Pero a pesar de todo aquello -de Raverley, del olor que delataba el lento deterioro, del empapelado desgastado- el cuarto de los niños se convirtió en mi lugar favorito. Día tras día, tal como estaba previsto, lo encontraba vacío. Los niños se entretenían en otro lugar de la finca. Yo solía hacer mis tareas habituales a toda prisa para disponer de algunos minutos y entretenerme allí a solas. Lejos de las constantes observaciones de Myra, del adusto gesto de reprobación del señor Hamilton, de la sospechosa camaradería de los otros sirvientes, que me hacía pensar que aún tenía mucho que aprender. Allí dejaba de contener el aliento, disfrutaba de la soledad e imaginaba que la habitación era mía.
En ella había libros, en abundancia, más de los que jamás había visto juntos: aventuras, relatos, cuentos de hadas se amontonaban en altos estantes a cada lado de la chimenea. Una vez me atreví a coger uno, que elegí por la sencilla razón de que me atrajo particularmente su lomo.
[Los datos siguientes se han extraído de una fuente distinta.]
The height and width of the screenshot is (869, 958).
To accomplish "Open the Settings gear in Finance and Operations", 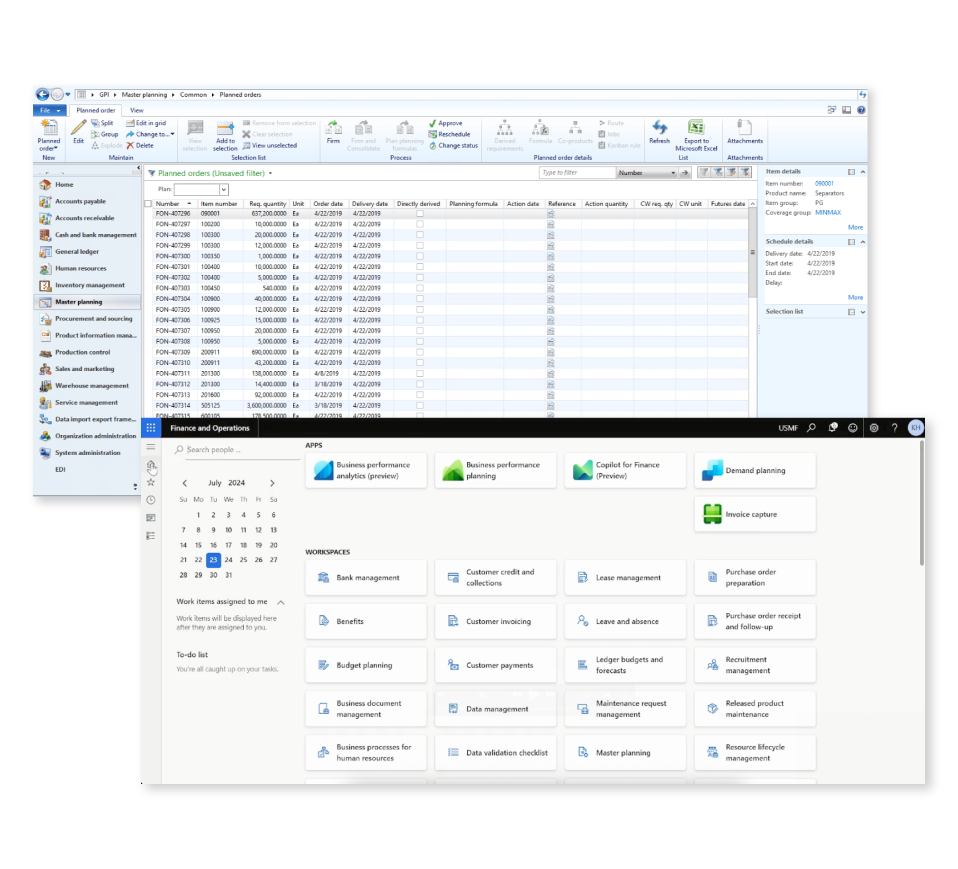I will 874,428.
Pasé mi mano por la antigua cubierta, lo abrí y leí atentamente el nombre impreso: Timothy Hartford. Después pasé las gruesas páginas, respiré el polvo mohoso que se desprendía de ellas y fui transportada a otra época y a otro lugar.
Había aprendido a leer en la escuela del pueblo y mi maestra, la señorita Ruby, contenta por haber encontrado en una alumna un interés tan poco frecuente, había comenzado a prestarme libros de su propia biblioteca: Jane Eyre, Frankenstein, El castillo de Otranto. Cuando se los devolvía, comentábamos nuestros pasajes favoritos. Fue la señorita Ruby quien me sugirió que debía ser maestra. Mi madre no se mostró demasiado complacida cuando se lo conté. A su juicio las grandes ideas que la señorita Ruby sembraba en mi cabeza no nos darían de comer. Poco tiempo después me envió a la colina de Riverton, hacia Myra y el señor Hamilton, hacia la habitación de los niños.
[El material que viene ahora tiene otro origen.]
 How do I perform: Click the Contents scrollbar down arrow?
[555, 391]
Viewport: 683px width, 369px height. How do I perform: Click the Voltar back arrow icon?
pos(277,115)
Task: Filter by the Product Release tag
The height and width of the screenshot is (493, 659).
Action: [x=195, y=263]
Y durante algún tiempo ésa fue mi habitación, y sus libros fueron míos.
Pero un día apareció la niebla y comenzó a llover. Mientras iba presurosa por el pasillo entusiasmada con la idea de examinar una enciclopedia ilustrada para niños que había descubierto el día anterior, me detuve abruptamente. Se oían voces provenientes de la habitación. Me dije que seguramente era el viento, que traía el eco desde otro lugar de la casa. Una ilusión. Pero cuando abrí la puerta y escudriñé el interior sentí el impacto. Allí había gente. Jóvenes, que armonizaban a la perfección con ese lugar encantador.